Zudem bestätigt das Fernschreiben mit konkreten Formulierungswünschen an die Physikalisch-Technische Bundesanstalt, was einer der Verfasser des Gutachtens, Prof. Helmut Röthemeyer, schon vor Monaten erklärt hat. Danach ist er bei einer Besprechung kurz zuvor von Vertretern des Kanzleramtes und des Innen- und des Forschungsministeriums regelrecht bedrängt worden, deren inhaltliche Wünsche in den Text einzuarbeiten.

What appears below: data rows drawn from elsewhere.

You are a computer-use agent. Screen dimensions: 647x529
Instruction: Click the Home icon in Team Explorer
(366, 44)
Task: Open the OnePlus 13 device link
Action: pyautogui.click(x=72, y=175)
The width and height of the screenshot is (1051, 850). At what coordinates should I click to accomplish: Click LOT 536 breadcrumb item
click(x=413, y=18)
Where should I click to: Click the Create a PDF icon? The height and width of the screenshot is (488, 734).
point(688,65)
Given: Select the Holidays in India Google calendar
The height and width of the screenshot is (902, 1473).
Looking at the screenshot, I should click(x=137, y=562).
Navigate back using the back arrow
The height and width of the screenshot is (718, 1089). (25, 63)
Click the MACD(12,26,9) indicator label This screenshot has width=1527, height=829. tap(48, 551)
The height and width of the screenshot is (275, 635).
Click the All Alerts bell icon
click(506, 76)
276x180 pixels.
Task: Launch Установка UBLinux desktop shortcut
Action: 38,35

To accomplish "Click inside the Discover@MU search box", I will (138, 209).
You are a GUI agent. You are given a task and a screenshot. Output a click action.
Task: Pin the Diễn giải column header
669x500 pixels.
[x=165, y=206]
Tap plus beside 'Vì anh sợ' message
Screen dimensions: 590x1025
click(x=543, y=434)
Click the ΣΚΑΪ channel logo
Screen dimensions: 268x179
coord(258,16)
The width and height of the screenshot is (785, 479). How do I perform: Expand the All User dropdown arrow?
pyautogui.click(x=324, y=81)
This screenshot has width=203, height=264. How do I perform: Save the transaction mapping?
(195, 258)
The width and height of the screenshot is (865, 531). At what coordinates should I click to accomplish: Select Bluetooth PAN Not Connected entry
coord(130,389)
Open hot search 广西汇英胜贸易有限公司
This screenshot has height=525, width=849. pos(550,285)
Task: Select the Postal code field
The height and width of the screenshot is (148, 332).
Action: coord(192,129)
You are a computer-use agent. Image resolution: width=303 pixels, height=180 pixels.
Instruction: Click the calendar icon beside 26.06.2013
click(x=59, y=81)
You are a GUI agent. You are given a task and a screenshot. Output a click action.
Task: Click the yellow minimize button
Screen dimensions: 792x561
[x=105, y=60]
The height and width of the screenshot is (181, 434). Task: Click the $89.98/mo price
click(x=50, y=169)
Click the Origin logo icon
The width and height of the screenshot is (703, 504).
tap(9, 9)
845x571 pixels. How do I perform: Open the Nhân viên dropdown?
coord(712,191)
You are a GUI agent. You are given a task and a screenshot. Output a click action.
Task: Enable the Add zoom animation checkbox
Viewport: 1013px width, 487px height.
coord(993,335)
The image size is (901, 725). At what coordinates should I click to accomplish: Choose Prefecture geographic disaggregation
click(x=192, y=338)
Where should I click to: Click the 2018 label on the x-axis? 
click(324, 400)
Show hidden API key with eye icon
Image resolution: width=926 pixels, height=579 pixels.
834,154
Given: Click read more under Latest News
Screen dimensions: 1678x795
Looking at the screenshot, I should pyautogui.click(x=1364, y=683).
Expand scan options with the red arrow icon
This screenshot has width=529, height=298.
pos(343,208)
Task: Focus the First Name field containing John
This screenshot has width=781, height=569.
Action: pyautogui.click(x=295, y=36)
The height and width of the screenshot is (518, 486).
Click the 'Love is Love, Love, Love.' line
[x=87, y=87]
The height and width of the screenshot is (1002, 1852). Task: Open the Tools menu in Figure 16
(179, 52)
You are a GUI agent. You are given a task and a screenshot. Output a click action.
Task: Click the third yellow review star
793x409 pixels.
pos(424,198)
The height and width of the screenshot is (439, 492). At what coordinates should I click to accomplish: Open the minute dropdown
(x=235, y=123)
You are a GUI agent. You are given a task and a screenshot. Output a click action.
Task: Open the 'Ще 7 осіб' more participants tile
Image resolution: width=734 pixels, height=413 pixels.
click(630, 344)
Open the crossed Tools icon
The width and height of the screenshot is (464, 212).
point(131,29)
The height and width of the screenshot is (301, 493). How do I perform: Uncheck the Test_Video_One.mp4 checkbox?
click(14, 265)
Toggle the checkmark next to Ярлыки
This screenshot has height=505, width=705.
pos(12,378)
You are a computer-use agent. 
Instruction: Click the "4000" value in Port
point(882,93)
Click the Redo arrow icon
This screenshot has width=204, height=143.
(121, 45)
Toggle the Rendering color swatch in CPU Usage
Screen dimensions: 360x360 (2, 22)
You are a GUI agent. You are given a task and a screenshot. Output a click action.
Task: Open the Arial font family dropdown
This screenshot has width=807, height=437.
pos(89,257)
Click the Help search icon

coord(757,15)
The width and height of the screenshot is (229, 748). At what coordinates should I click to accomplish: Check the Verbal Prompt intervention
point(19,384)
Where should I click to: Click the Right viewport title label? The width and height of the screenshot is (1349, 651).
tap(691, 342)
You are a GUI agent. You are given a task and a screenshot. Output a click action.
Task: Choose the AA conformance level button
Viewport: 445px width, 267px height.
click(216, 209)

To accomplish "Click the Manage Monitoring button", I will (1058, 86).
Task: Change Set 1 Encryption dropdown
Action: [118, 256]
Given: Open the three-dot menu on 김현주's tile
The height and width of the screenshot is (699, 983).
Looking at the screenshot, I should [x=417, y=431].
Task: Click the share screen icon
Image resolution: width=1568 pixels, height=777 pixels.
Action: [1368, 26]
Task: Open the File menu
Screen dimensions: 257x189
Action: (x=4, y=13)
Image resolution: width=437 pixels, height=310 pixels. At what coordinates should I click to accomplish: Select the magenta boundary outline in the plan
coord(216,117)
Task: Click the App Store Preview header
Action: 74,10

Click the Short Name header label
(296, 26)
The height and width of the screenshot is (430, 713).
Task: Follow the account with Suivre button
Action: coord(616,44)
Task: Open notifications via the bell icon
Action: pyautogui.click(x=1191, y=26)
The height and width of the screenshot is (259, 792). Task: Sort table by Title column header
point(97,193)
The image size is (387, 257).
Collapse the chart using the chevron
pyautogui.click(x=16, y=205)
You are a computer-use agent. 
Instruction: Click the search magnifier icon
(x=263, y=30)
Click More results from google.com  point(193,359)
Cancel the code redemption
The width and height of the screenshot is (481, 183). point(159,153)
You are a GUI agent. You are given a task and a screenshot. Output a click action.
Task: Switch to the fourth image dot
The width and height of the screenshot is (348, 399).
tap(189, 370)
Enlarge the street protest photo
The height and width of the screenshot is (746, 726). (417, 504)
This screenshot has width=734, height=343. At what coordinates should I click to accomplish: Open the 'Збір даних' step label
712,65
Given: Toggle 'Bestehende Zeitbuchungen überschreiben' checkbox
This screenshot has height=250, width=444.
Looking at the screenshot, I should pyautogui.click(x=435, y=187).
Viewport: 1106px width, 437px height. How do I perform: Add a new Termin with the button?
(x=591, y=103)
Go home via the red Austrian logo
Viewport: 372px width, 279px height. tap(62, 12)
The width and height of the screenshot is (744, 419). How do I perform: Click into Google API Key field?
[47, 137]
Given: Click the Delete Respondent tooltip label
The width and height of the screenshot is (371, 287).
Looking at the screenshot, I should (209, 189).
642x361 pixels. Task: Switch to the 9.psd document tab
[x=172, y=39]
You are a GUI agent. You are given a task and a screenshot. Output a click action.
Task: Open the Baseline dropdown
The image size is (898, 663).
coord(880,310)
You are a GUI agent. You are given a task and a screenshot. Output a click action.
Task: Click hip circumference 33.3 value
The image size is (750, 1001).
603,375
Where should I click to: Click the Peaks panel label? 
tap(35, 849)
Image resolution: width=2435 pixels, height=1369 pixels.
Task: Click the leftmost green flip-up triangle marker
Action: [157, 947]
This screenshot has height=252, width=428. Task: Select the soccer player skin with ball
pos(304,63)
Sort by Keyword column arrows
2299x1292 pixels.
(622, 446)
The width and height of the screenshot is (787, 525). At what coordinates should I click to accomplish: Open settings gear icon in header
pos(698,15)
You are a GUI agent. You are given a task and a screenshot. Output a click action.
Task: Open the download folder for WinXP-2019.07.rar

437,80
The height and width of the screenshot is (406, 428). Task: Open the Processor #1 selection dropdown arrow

Nachdem das Kanzleramt am Vortag noch eine schnelle Prüfung der entsprechenden Akten versprochen hatte, hielt Kanzleramtsminister Thomas de Maizière gestern Bundesumweltminister Sigmar Gabriel (SPD) "unbegründete Fälschungsvorwürfe" vor. Keine der wissenschaftlichen Einrichtungen habe damals "Zweifel an der Sinnhaftigkeit und Notwendigkeit einer untertägigen Erkundung Gorlebens geäußert". De Maizière reagierte damit auf Kritik von Bundesumweltminister Gabriel, der die Vorgänge im Jahr 1983 einen Skandal nennt und eine völlig neue Endlagersuche unter Ausschluss von Gorleben fordert. Die Linksfraktion im Landtag in Hannover widersprach dagegen de Maizière. Es habe mehrere kritische Stimmen gegeben, ein Gutachter sei wegen seiner Kritik sogar abgelöst worden.

Der damalige Spitzenbeamte Popp aus dem Forschungsministerium wurde gestern im Untersuchungsausschuss in Hannover auch danach befragt, wie es überhaupt zu Gorleben gekommen ist. Die Bundesregierung, so erläuterte Popp, habe damals drei andere Salzstöcke in Niedersachsen prüfen wollen und Bedenken gegen Gorleben gehabt, weil man wegen der Lage direkt an der innerdeutschen Grenze Ärger mit der DDR befürchtete. Niedersachsens Ministerpräsident Ernst Albrecht (CDU) aber habe auf Gorleben bestanden. Bei bilateralen Gesprächen mit dem zuständigen Leiter des Amtes für Atomsicherheit und Strahlenschutz der DDR, Georg Sitzlack, erlebte Popp dann "eine Überraschung". Sitzlack habe ihm gesagt, die Standortentscheidung bereite der DDR keine Kopfschmerzen. Schließlich seien auf beiden Seiten Deutsche am Werk, "und die würden sorgfältig und gewissenhaft arbeiten". Zu diesem Zeitpunkt hatte die DDR bereits mit dem ebenfalls grenznahen Bau eines Endlagers in Morsleben begonnen.